A propos de la « Liste des 600 gauchistes complices de l’islam radicale qui pourrissent l’université et la France »
3 mars 2021Une « Liste des 600 gauchistes complices de l’islam radicale [sic] qui pourrissent l’université et la France » circule sur le net. Elle a été dupliquée sur divers blogs, sur Tweeter, etc. Voici ce qui semble à l’origine de cette circulation : https://philippe-boyer.eu/liste-des-600-gauchistes-complices-de-lislam-radicale-qui-pourrissent-luniversite-et-la-france/ On remarquera le subtil (hum…) dessin de Riss (Charlie Hebdo) qui vient en appui à cette rhétorique.
Elle s’accompagne du commentaire suivant, au français plus qu’approximatif : « Cette liste contient les noms des personnes, toutes payées par l’état donc par l’impôt des français, souvent fonctionnaires, pour éffectuer d’hypothétiques recherches qui n’intéressent qu’eux-mêmes et la sphère gauchiste plus ou moins radicale. Ces recherches, dont tout le monde se fiche éperdument qui n’ont , dans la dans grande majorité des cas, aucune utilité, servent à développer les théories qui ont pour unique but que de faire avancer l’islam et par conséquent le radicalisme islamique à l’université en particulier et en France en général. »
Cette rhétorique fascisante – le dispositif de la liste a été amplement analysé comme inhérent à la pratique fasciste, nazie, et collaborationniste – désigne à la vindicte populaire non pas des « islamo-gauchistes » (puisque cela n’existe pas), mais les signataires d’une pétition diffusée sur Le Monde et destinée à défendre les libertés académiques contre le projet de police de la pensée universitaire prônée par une poignée de collègues réactionnaires. Il se trouve que je fais partie de cette liste d’« islamo-gauchistes », avec bien d’autres collègues ayant signé la pétition du Monde…
On voit là l’effet direct des vomissures médiatiques de Frédérique Vidal et Jean-Michel Blanquer, ainsi que de la complaisance de bien des journalistes à l’égard de leurs diatribes – y compris sur France Culture, tombée bien bas depuis que Guillaume Erner y sévit.

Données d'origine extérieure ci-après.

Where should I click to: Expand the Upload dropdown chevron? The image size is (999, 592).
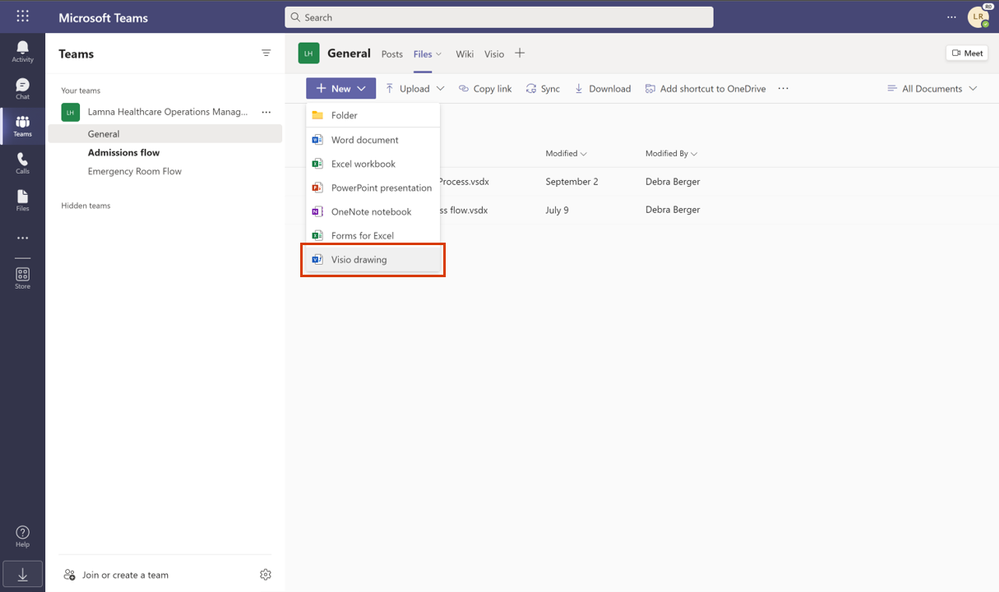439,88
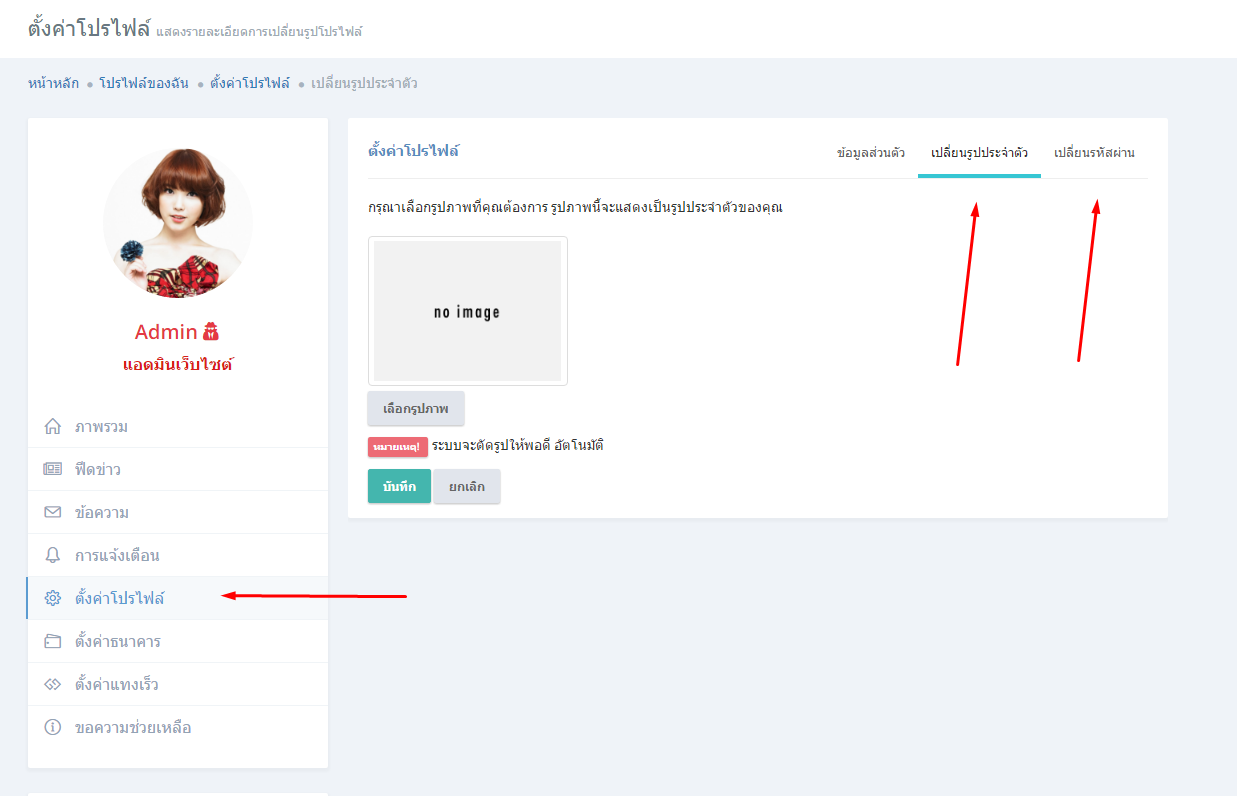Image resolution: width=1237 pixels, height=796 pixels.
Task: Cancel using the ยกเลิก button
Action: point(467,486)
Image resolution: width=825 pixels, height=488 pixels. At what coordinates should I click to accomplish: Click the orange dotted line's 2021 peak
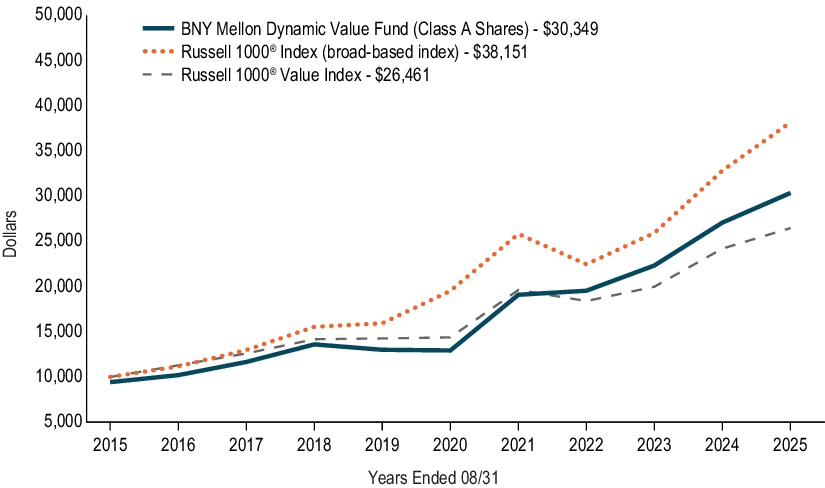pyautogui.click(x=518, y=234)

Les personnes désignées dans cette liste devront-elles demander une protection fonctionnelle à leurs universités pour éviter la mésaventure arrivée à Eric Fassin, qui a été menacé de décapitation par un activiste d’extrême droite en raison de son supposé « islamo-gauchisme » ?
Il est plus qu’urgent que Frédérique Vidal démissionne, ou qu’elle soit démissionnée, car ses propos indignes, directement inspirés par l’extrême droite, mettent en danger des centaines de collègues. Il reste que, démission ou pas, ce qui est inquiétant c’est l’univers mental dans lequel les politicien.ne.s du régime Macron évoluent. Leur haine assumée du travail de connaissance scientifique, du débat rationnel et des exigences critiques fait froid dans le dos et annonce les heures sombres à venir.